First on the list is the normal appropriations for the rest of fiscal 2025, which starts Oct. 1, and which Congress has only funded until Dec. 20. That includes budgets for the Health and Human Services Department and other agencies. Under previous deals, which don't always hold, legislators had planned modest funding increases.
Next up are the big items that must be addressed. Congressional aides, who spoke on background to discuss still-unformed plans, said while it was hard to predict precisely how everything would turn out, there are several must-do priorities.
Those include erasing the $8 billion in cuts to Medicaid Disproportionate Share Hospital payments, funding community health centers, dealing with a 2.9% reduction in Medicare physician reimbursements next year, and renewing telehealth authorities. All of those were extended& until Dec. 31. under the current budget.
Those are likely to get done, but staffers said there would be some wrangling over the specifics, except in the case of DSH payments. Some of the of physician pay cuts are likely to be mitigated but, as Rep. Dr. Larry Bucshon (R-Ind.) recently predicted, the fix may only be partial, as it was for this year.
'Must-pass' bills
There is near-universal support for community health centers, but House and Senate members disagree over how much the funding should be. There is also virtually unanimous agreement that telehealth authorities first permitted during the COVID-19 pandemic should be extended for five years, but there is a dispute over how to pay for expected costs and whether there should be new restrictions, such as to limit fraud. Hospital-at-home rules are in a similar spot, with a two-year renewal likely.

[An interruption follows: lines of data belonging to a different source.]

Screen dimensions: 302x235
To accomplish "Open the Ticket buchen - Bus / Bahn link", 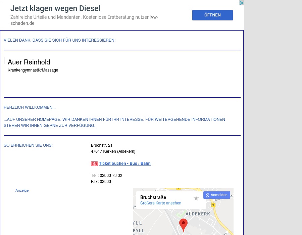I will pos(124,163).
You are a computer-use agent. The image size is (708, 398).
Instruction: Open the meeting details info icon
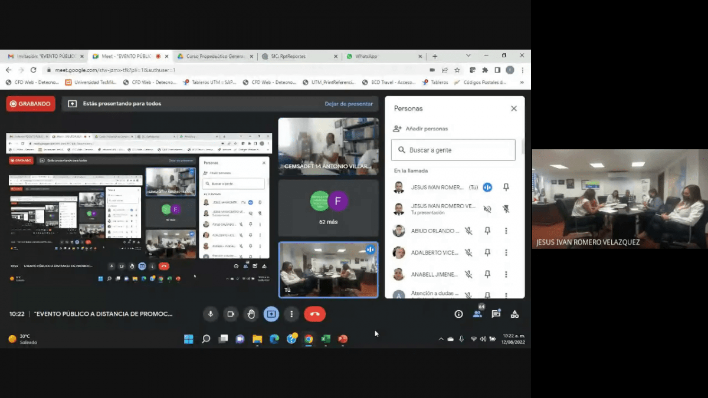[458, 314]
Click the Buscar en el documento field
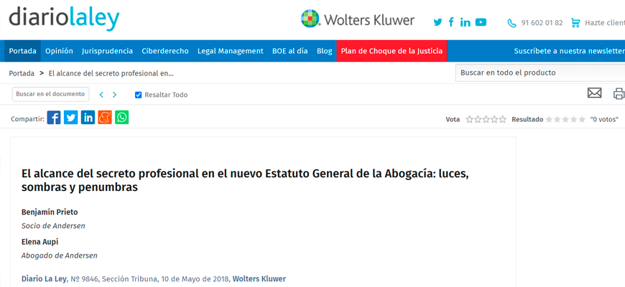 50,94
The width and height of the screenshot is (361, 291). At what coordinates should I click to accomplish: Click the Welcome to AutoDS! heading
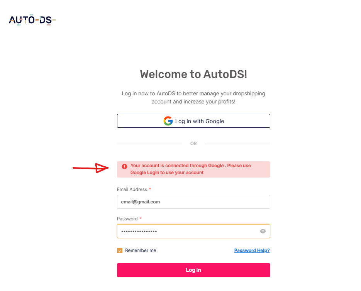pos(193,74)
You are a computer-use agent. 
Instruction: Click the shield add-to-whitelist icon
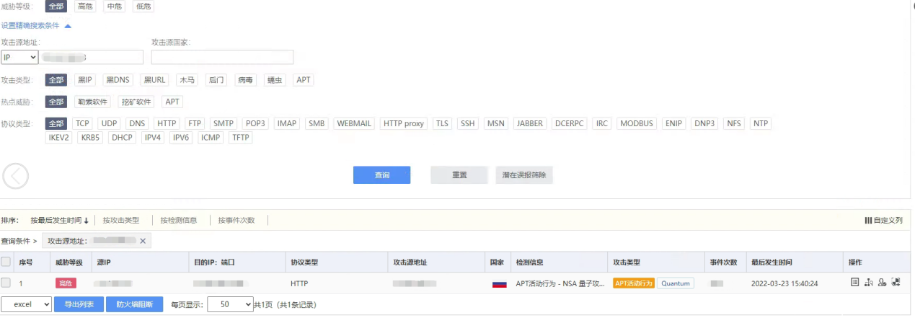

There is a string of smaller programs lumped into the must-pass category that would likely ride along. Those include opioid abuse programs, graduate medical education, the Medicare Low-Volume Hospital Inpatient Payment Adjustment and Medicare-Dependent Hospitals programs, the National Health Service Corps, teaching health centers for primary care, diabetes programs and some public health preparedness initiatives.
Most of those issues get lumped into a category known in Capitol Hill speak as "extenders."
Then there are scores of health-related bills that have been introduced in committees all over the Hill. Aides said those are harder to predict, since lawmakers on the winning side of elections sometimes wait to advance their bills until their party has control and they may be able to craft legislation more to their liking.
Nevertheless, some measures have stronger chances of making it into a lame duck session, which one aide described as "the last-chance saloon for any bill this Congress."
Leading contenders include measures targeting pharmacy benefit managers, which proliferated in this Congress with strong bipartisan support. Some nearly made it into this year's funding deals. In addition to being popular, most of these bills have the benefit of saving the government money, which becomes highly valuable in closed-door negotiations when legislators are seeking "pay-fors" to finance new spending in other areas.
"The thing that PBM reform has going for it is it has money. That's sort of the golden ticket for getting things passed," one staffer said.
Other bills likely to come up are some of the many disease research bills that have moved forward in one chamber or another, although Congress often unanimously approves those if they don't carry large price tags.
Other more significant bills on deck include several dealing with prior authorizations, Those focusing on Medicare Advantage have garnered the most bipartisan support. In a similar category is so-called site-neutral payments legislation that would limit how much hospitals can charge for outpatient care, which has surfaced in a number of contexts in this Congress, most recently in a bill banning facility fees for telehealth appointments, attached to a telehealth extension as a pay-for.
The next Congress
Beyond that, there are several major areas in which lawmakers would like to advance bills, but less agreement has emerged. That makes it more likely they will get bumped into the 119th Congress, which convenes in January.
Those include overhauling the 340B Drug Discount Program, tightening healthcare cybersecurity standards, beefing up mental health parity requirements for health insurers and devising rules for artificial intelligence in healthcare.
Perhaps last on the list is extending enhanced health insurance exchange tax credits. Democrats made a push last week at a news conference led by Senate Majority Leader Chuck Schumer (D-N.Y.) and introduced the Health Care Affordability Act of 2024.
There has been no Republican support, but Democrats are taking a first stab at what would be a priority in early 2025, well ahead of when insurers announce their 2026 premiums in the summer.
Lead sponsor Sen. Jeanne Shaheen (D-N.H.) at least confirmed there would be a package of bills during the lame duck to which Democrats hope to add the subsidies extension.
"It would be important to bring it up this year because we don't know what's going to be moving next year," Shaheen said. "Hopefully, before the end of this session, after the election, we will see a package of tax extenders, or a tax package that will be included with the budget, and that would be an opportunity to include this," Shaheen said.